Dass er sich gerne präsentiert und Kontakt zu Menschen braucht, war für Phil Stadelmann schon immer klar. Doch bis sich der 33-Jährige auf die Bühne traute, brauchte es ein paar Umwege: Abgebrochenes Lehramts-Studium, stellvertretender Betriebsleiter in der Gastronomie – und dann stellte Corona alles auf Null. Höchste Zeit, endlich auf die innere Stimme zu hören, fand der gebürtige Dresdner. Und steht nun als Moderator und Comedian auf den Brettern, die ihm die Welt bedeuten.
Phil, der Comedian schlummerte schon länger in dir. Warum hast du ihn so spät rausgelassen?

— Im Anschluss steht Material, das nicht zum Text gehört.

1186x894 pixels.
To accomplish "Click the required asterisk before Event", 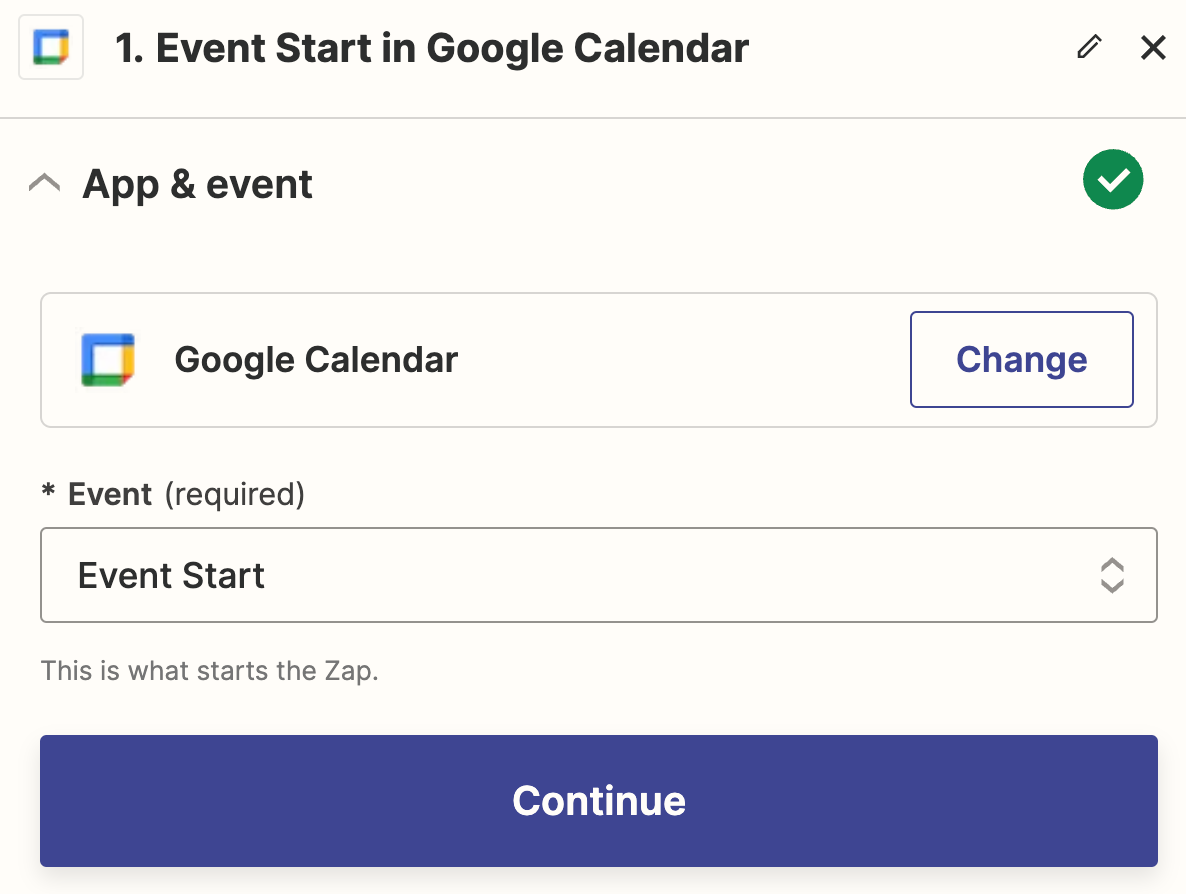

Nach dem Umzug nach Hamburg saß ich vor allem vor der Bühne, bei Poetryslams vom „Kampf der Künste“. Und dachte immer öfter: „Das will ich auch.“ Aber ich bin schlecht im Texte-Beenden, das zog sich auch durchs Studium, und so landete ich mit Freunden im „Cafe & Bar Celona“. Acht Jahre lang waren wir eine tolle Gastro-Clique, zuletzt war ich stellvertretender Betriebsleiter. Dann kam Corona – und es fühlte sich nicht mehr richtig an. Hoher Stresslevel, viele Wochenendschichten. Ich überlegte, was will ich wirklich? Immerhin wurde mein erster Auftritt beim Open Mic im Grünen Jäger von Moderator Moritz Neumeier mit dem Satz gelobt: „Das war nicht so kacke, wie ich gedacht habe…“
Inzwischen spielst du im Moinhaha Comedy Club sogar ein Soloprogramm. Wie kam’s dazu?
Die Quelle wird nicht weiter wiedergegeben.